These days, Parineeti Chopra is busy with the promotions of her upcoming film, 'Jabariya Jodi'. A few days ago, in an interview with an entertainment portal, the actress had opened up about dealing with a major heartbreak and how her family stood by her side during her difficult phase. Parineeti was quoted as saying, "I have gone through one big heartbreak and I think it'll be the only one. Honestly, I was a mess. It was the worst time in my life because I had not seen any kind of rejection until then. I needed my family the most."
Recently on a show called 'Tapecast', she opened up about her worst phase in life and even spoke about battling depression.
Parineeti Had A Big Heartbreak In Her Life
The actress said, "I'm referring to the year 2015 - end of 2014 and all of 2015. I would say the one-and-half years were truly the worst time of my life. Two of my films, Daawat-e-Ishq and Kill Dil didn't work. That was my first setback. Suddenly I didn't have money. I had bought a house and done big investments. Then I went through a big heartbreak in my life. Literally all departments in my life were down and I had nothing positive to look forward to."
The Actress Talks About The Worst Phase In Her Life
"I stopped eating, sleeping well, didn't have any friends at that time. I never met people. I cut off touch with everyone including my family. I would talk to them once in two weeks. I was gone. I just used to be in my room, watching TV, sleeping, getting up, staring all day. I was a zombie. I was typical filmy depressed girl. I would curl up on my sofa and sleep, falling ill all the time. I didn't meet the media for almost six months."
Things Started Improving For Her Towards The Start Of 2016
"I would say a couple of people helped me. Sahej, my brother, he's my soulmate. He was the only one I spoke to every single day. He would stay with me and help me out. There was my friend Sanjana. We spoke a lot and became closer in that year. She helped me so much. I would cry maybe 10 times a day. I was always crying and upset. I had chest pain that would not go out of my body. I've never felt actual clinical depression. It happened in that year, but started getting better towards the starting of 2016. I started feeling better, working on myself, became fitter, signed Golmaal (4), (Meri Pyari) Bindu and I moved into a new house."
Parineeti Was Quite Vulnerable During That Phase
She continued, "I literally took life into my own hands because I thought if I go into this pit, I'll never come out again. I was 25 and very vulnerable emotionally.
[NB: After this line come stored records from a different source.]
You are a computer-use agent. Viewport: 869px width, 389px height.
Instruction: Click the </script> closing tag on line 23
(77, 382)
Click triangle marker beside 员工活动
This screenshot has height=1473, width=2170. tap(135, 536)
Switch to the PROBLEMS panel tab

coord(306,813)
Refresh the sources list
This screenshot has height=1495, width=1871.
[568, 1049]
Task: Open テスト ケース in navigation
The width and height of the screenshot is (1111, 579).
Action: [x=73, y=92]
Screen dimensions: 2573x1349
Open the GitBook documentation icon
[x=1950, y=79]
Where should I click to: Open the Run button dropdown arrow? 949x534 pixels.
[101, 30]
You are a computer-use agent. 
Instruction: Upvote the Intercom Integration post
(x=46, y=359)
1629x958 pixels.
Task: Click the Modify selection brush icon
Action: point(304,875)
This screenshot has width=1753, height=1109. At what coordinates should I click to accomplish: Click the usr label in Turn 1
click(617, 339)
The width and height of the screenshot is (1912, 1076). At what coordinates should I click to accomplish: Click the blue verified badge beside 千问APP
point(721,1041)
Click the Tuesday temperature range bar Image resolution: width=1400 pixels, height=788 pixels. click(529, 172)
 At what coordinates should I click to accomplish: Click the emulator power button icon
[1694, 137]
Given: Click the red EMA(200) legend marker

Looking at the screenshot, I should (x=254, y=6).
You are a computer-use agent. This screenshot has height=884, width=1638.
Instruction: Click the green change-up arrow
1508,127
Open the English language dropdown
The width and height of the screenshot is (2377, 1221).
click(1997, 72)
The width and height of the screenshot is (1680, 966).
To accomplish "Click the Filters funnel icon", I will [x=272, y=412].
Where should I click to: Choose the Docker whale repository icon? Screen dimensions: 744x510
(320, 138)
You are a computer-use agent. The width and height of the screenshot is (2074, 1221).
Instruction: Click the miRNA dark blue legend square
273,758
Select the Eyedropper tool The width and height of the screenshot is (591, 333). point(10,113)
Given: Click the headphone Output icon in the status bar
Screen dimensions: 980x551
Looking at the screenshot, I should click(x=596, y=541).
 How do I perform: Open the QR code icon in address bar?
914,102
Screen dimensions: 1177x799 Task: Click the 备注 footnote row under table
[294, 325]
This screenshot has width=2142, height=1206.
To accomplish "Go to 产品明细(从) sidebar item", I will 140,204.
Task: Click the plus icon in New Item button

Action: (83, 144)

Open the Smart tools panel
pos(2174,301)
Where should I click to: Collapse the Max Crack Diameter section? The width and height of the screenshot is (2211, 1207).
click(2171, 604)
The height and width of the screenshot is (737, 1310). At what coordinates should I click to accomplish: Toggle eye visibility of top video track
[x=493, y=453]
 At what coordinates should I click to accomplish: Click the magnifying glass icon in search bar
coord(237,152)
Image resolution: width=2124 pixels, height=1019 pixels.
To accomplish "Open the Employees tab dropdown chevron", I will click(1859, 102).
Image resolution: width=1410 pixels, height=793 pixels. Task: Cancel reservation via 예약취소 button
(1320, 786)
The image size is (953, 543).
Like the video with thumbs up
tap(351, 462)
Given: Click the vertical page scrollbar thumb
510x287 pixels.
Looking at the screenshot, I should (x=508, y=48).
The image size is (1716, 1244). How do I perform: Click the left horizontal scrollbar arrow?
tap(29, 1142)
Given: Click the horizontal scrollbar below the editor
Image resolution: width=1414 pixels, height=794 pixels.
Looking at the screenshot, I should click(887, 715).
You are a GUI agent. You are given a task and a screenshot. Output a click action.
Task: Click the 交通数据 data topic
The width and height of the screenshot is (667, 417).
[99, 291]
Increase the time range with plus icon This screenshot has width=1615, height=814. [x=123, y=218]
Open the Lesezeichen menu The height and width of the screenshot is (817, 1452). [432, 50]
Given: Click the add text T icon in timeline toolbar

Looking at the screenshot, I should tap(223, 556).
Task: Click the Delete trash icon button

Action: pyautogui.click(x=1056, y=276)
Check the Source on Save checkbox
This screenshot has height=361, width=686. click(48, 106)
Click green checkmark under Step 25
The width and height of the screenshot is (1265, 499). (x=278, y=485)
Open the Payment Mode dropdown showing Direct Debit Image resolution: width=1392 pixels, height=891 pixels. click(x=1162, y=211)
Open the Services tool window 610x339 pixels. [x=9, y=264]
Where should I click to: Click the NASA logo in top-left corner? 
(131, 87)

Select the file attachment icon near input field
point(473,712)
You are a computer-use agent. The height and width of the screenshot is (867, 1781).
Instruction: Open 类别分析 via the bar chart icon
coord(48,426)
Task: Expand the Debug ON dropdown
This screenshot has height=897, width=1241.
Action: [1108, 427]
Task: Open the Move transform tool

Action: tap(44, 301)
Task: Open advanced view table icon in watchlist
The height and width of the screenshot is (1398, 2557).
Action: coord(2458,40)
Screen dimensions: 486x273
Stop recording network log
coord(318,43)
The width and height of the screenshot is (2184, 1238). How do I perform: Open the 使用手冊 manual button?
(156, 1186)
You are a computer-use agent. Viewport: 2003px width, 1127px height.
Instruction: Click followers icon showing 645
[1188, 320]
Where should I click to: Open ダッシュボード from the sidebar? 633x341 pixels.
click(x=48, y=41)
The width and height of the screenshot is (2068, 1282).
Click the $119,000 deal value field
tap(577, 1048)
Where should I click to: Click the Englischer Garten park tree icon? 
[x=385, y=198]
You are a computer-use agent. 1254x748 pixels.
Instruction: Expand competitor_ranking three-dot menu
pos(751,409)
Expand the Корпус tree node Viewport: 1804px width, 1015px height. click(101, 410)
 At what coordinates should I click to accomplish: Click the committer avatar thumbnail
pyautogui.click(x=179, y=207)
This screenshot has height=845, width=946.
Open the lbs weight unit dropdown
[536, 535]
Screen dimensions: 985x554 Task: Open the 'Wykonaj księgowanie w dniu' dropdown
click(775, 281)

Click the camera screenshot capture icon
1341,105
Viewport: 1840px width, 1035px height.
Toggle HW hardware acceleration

I never had any gravitas. I was just a flying bird who didn't have anything holding me. I thought if I don't get out of it now I never will. Suddenly I started working a lot. Bindu really healed me. My personal life became better. I started meeting friends again. I had to call a lot of people and apologize for being out of touch. I had to reconnect with my people and now, touchwood, I'm prepared. Today if any kind of failure hits me, I'm definitely better prepared. I thank God everyday that this didn't happen to me later. I am so glad it happened when I was 25. That jhatka (shock) so early can really fix you for life."
She Now Tackles Difficulties With Optimism
"For the kind of person I am, it was important for me to feel that once in my life. Today if I have the same failures and problems, I'll fix myself faster. Today I'm scared of being like that again so I won't allow myself to go back there. I call myself a loser for that phase, but it was the biggest win of my life."